■ **EXERCISE DETAILS**
Please take the records that follow and repeat exactly the lines starting with the line with "Clear the image2 default picture" and going on through the line with "You are a computer-use agent. The height".

Data records
********************
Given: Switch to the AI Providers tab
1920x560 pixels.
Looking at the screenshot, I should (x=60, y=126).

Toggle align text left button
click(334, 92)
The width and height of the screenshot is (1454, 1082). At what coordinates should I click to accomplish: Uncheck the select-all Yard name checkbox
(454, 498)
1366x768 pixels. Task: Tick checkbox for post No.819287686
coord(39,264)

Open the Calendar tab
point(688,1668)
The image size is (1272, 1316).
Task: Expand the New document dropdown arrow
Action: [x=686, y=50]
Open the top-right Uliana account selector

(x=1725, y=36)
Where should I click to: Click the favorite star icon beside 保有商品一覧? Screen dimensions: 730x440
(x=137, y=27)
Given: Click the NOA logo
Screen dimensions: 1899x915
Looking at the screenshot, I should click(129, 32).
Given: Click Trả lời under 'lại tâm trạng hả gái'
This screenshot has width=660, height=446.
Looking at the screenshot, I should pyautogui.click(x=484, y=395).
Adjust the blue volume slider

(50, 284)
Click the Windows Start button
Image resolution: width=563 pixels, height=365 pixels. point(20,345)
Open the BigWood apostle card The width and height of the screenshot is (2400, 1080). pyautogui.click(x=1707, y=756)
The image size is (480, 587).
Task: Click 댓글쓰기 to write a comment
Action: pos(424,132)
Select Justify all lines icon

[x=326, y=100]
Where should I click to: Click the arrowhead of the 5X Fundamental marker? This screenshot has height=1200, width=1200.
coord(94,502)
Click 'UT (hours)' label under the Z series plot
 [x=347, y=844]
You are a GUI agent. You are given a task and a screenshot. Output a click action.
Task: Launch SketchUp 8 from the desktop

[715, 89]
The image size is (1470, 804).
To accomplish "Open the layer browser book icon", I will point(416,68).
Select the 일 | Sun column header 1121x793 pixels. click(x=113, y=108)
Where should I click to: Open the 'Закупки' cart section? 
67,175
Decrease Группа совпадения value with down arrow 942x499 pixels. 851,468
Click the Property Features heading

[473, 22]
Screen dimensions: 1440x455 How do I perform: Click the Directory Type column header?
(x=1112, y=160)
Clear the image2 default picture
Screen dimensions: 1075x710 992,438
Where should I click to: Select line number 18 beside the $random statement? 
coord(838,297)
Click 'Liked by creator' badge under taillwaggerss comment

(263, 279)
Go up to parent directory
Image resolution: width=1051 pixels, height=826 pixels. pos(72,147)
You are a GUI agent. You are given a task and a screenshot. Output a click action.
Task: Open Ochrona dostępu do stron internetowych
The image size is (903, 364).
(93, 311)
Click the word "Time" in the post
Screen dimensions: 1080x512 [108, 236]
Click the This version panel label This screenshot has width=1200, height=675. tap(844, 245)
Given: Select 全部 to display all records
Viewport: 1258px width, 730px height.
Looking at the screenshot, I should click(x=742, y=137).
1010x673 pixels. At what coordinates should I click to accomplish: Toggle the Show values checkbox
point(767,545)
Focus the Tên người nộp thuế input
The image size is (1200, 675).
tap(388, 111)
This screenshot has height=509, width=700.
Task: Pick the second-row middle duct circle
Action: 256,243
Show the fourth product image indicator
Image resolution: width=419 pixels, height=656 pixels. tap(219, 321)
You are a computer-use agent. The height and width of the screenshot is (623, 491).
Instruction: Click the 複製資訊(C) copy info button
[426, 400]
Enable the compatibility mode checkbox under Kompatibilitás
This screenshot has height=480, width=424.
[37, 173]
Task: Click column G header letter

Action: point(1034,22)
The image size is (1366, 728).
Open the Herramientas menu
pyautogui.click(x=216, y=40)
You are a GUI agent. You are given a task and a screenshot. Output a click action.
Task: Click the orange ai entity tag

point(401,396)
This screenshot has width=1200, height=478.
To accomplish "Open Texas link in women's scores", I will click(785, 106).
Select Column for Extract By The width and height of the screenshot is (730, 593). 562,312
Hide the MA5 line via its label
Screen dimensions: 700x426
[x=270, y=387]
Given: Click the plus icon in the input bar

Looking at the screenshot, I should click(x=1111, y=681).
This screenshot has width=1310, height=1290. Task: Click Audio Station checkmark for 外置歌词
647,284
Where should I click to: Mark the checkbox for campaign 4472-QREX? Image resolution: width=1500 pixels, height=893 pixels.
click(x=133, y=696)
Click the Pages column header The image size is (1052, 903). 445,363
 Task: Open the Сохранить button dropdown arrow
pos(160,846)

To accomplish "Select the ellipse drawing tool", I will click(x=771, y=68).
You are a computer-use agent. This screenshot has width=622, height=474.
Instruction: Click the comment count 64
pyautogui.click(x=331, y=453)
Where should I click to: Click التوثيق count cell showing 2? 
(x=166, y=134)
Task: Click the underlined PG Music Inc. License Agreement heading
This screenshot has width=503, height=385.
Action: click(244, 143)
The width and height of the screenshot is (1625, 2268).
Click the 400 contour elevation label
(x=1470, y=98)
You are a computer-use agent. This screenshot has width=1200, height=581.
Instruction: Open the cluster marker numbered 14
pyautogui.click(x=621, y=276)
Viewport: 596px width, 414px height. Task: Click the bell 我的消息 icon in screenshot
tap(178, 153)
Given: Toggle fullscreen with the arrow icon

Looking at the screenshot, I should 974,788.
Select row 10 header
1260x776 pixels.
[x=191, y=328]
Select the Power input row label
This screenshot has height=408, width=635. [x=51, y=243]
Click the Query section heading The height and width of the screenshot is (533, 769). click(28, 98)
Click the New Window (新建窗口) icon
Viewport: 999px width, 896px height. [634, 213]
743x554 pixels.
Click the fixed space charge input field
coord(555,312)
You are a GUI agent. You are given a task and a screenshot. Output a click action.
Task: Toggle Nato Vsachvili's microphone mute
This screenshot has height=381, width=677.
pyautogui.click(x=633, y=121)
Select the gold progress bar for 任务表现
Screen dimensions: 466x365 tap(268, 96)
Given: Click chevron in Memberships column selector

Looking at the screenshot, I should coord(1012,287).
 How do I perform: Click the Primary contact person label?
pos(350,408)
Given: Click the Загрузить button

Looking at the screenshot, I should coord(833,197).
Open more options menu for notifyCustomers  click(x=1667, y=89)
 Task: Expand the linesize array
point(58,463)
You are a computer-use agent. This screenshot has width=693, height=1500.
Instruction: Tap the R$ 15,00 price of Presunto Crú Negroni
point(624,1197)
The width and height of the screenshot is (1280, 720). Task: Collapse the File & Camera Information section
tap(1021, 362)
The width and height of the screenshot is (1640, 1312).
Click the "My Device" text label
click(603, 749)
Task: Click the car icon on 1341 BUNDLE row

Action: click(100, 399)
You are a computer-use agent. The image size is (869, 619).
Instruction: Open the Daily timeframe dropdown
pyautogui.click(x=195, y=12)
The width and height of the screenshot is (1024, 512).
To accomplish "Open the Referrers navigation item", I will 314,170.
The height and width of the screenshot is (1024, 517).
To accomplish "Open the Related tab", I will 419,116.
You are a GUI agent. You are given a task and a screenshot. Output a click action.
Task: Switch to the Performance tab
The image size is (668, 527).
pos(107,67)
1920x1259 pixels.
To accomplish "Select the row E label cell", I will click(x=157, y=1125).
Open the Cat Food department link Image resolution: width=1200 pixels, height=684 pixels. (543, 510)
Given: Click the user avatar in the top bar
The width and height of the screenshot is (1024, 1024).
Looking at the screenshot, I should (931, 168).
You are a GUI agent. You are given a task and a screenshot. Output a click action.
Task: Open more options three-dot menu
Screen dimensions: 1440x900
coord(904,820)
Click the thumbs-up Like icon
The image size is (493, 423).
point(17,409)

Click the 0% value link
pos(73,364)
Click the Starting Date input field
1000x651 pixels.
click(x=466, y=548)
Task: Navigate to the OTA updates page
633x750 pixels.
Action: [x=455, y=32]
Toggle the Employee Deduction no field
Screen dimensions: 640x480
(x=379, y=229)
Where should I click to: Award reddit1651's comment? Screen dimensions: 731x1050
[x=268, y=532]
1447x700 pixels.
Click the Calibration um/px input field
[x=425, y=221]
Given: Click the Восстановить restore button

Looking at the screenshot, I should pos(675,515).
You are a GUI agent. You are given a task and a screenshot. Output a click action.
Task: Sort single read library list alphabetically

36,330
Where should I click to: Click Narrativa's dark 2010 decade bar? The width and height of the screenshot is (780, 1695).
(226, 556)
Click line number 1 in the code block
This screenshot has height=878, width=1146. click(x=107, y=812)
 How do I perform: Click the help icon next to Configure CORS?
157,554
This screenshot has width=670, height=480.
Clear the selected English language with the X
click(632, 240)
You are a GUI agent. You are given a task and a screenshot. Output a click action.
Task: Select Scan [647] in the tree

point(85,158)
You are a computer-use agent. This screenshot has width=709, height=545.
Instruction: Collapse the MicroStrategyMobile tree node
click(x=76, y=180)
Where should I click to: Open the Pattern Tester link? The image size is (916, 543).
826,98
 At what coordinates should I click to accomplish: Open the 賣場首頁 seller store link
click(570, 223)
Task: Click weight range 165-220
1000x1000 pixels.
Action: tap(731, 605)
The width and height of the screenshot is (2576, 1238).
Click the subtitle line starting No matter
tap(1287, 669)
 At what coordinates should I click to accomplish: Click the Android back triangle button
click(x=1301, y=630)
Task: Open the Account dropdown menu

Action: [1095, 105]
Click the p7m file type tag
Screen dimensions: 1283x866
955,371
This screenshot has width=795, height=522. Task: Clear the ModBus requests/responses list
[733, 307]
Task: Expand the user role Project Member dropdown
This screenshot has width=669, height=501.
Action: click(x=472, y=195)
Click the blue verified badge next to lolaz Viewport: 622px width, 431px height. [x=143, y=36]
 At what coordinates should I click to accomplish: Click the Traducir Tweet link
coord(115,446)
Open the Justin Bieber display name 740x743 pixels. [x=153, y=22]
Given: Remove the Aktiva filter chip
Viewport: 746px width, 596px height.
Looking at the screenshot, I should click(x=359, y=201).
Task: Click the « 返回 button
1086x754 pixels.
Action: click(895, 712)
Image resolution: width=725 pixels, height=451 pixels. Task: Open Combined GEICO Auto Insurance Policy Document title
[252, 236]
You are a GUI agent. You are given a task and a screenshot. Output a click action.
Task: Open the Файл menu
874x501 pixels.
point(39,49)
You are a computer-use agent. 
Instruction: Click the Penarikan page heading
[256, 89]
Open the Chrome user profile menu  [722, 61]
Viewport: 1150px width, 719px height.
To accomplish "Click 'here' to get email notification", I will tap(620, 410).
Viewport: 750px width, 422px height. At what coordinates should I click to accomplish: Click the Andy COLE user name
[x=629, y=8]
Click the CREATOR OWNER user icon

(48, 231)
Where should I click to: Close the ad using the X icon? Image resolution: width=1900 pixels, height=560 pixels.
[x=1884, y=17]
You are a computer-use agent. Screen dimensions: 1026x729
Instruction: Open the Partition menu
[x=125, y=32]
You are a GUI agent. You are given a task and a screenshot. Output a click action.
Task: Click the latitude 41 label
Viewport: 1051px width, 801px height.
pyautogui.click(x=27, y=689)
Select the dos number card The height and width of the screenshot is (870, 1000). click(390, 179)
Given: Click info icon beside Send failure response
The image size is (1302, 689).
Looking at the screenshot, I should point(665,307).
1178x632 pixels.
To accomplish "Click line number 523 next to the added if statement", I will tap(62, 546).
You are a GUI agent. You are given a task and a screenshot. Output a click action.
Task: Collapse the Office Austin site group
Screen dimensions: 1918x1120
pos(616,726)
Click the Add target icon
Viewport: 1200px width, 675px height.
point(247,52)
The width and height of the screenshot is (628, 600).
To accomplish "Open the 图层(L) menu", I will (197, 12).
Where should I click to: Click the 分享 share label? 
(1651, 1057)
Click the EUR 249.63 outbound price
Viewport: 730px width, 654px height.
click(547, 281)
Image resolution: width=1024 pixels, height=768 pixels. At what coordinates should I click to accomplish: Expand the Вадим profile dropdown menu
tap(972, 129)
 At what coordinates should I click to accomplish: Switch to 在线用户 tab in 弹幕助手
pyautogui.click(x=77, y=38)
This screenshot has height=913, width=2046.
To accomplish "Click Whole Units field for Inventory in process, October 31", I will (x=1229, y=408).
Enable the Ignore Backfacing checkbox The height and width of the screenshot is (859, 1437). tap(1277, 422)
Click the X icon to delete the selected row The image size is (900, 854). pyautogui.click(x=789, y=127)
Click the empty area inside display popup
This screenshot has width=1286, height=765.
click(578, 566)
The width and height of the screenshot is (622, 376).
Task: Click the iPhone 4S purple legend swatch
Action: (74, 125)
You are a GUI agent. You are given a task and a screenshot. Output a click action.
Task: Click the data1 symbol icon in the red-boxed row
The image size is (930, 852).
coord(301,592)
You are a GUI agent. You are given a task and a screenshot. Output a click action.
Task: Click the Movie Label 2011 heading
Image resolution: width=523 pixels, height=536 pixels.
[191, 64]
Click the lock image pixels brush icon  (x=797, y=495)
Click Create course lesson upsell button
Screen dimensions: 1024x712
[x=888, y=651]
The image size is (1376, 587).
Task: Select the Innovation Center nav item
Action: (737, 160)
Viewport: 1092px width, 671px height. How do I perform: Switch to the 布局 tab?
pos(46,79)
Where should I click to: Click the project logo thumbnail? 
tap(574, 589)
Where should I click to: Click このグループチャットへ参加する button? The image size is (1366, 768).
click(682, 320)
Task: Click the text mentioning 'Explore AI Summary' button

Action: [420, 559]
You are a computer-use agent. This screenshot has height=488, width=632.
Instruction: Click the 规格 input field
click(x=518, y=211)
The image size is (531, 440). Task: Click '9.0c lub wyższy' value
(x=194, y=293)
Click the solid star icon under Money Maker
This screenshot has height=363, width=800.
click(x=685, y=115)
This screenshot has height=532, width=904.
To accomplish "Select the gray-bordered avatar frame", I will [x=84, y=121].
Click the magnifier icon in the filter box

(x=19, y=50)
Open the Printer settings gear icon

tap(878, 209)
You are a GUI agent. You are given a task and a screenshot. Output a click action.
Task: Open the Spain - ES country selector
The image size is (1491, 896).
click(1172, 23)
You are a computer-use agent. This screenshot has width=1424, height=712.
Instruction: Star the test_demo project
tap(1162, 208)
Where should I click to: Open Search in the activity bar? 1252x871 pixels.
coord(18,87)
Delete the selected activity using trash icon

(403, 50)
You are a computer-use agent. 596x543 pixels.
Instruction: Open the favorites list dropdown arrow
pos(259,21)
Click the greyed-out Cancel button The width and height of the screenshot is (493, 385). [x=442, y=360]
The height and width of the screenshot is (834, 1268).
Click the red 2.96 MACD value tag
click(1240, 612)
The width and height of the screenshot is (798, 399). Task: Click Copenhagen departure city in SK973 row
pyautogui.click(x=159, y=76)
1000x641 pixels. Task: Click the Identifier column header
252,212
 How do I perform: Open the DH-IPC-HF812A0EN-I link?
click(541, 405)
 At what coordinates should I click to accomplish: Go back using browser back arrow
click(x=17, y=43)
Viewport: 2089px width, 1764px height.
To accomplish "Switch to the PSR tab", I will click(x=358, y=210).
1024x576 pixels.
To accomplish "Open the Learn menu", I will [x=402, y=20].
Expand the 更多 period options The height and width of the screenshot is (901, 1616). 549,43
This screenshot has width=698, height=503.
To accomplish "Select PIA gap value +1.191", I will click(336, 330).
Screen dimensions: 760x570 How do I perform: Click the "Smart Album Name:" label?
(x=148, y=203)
********************
■ **SOLUTION TO THE EXERCISE**
Clear the image2 default picture
Screen dimensions: 1075x710 992,438
Where should I click to: Select line number 18 beside the $random statement? 
coord(838,297)
Click 'Liked by creator' badge under taillwaggerss comment

(263, 279)
Go up to parent directory
Image resolution: width=1051 pixels, height=826 pixels. pos(72,147)
You are a GUI agent. You are given a task and a screenshot. Output a click action.
Task: Open Ochrona dostępu do stron internetowych
The image size is (903, 364).
(93, 311)
Click the word "Time" in the post
Screen dimensions: 1080x512 [108, 236]
Click the This version panel label This screenshot has width=1200, height=675. tap(844, 245)
Given: Select 全部 to display all records
Viewport: 1258px width, 730px height.
Looking at the screenshot, I should click(x=742, y=137).
1010x673 pixels. At what coordinates should I click to accomplish: Toggle the Show values checkbox
point(767,545)
Focus the Tên người nộp thuế input
The image size is (1200, 675).
tap(388, 111)
This screenshot has height=509, width=700.
Task: Pick the second-row middle duct circle
Action: 256,243
Show the fourth product image indicator
Image resolution: width=419 pixels, height=656 pixels. tap(219, 321)
You are a computer-use agent. The height and width of the screenshot is (623, 491).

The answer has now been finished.